**PROBLEM STATEMENT**
Extract the lines from the first line of the records below through the line containing "522898 (89, 2471)", inclusive, and reproduce them exactly as written.

● ● ● ● ●

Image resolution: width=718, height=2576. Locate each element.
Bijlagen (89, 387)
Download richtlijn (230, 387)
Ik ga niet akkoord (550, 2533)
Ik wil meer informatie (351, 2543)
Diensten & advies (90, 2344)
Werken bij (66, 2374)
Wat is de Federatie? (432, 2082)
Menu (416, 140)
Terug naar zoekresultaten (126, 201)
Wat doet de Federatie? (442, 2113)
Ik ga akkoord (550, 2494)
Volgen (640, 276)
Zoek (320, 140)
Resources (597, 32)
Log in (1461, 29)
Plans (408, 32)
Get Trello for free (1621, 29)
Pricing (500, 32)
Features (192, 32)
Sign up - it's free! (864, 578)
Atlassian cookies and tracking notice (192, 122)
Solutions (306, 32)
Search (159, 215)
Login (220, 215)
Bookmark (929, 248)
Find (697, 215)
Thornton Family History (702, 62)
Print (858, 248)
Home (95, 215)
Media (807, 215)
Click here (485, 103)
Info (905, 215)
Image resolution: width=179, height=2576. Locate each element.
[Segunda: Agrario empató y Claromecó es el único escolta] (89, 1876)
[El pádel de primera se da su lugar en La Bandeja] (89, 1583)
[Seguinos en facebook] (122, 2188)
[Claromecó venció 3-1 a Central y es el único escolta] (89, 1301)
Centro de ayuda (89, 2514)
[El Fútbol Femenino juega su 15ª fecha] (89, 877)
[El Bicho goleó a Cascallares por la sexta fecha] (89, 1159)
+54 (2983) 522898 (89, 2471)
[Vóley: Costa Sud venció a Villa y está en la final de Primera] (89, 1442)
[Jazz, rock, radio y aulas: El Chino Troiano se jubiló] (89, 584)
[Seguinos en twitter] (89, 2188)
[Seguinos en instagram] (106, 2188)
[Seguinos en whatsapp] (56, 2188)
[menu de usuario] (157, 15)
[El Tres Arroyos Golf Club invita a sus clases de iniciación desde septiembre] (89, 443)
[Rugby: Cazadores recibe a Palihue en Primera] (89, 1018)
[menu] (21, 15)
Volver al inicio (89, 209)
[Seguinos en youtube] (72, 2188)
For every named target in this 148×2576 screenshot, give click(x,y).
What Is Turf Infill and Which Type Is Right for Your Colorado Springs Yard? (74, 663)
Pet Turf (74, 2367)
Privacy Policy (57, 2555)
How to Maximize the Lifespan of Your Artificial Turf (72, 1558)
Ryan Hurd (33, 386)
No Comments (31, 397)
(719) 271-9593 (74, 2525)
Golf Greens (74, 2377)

● ● ● ● ●

**ANSWER TO THIS EXERCISE**
Image resolution: width=718, height=2576. Locate each element.
Bijlagen (89, 387)
Download richtlijn (230, 387)
Ik ga niet akkoord (550, 2533)
Ik wil meer informatie (351, 2543)
Diensten & advies (90, 2344)
Werken bij (66, 2374)
Wat is de Federatie? (432, 2082)
Menu (416, 140)
Terug naar zoekresultaten (126, 201)
Wat doet de Federatie? (442, 2113)
Ik ga akkoord (550, 2494)
Volgen (640, 276)
Zoek (320, 140)
Resources (597, 32)
Log in (1461, 29)
Plans (408, 32)
Get Trello for free (1621, 29)
Pricing (500, 32)
Features (192, 32)
Sign up - it's free! (864, 578)
Atlassian cookies and tracking notice (192, 122)
Solutions (306, 32)
Search (159, 215)
Login (220, 215)
Bookmark (929, 248)
Find (697, 215)
Thornton Family History (702, 62)
Print (858, 248)
Home (95, 215)
Media (807, 215)
Click here (485, 103)
Info (905, 215)
Image resolution: width=179, height=2576. Locate each element.
[Segunda: Agrario empató y Claromecó es el único escolta] (89, 1876)
[El pádel de primera se da su lugar en La Bandeja] (89, 1583)
[Seguinos en facebook] (122, 2188)
[Claromecó venció 3-1 a Central y es el único escolta] (89, 1301)
Centro de ayuda (89, 2514)
[El Fútbol Femenino juega su 15ª fecha] (89, 877)
[El Bicho goleó a Cascallares por la sexta fecha] (89, 1159)
+54 (2983) 522898 (89, 2471)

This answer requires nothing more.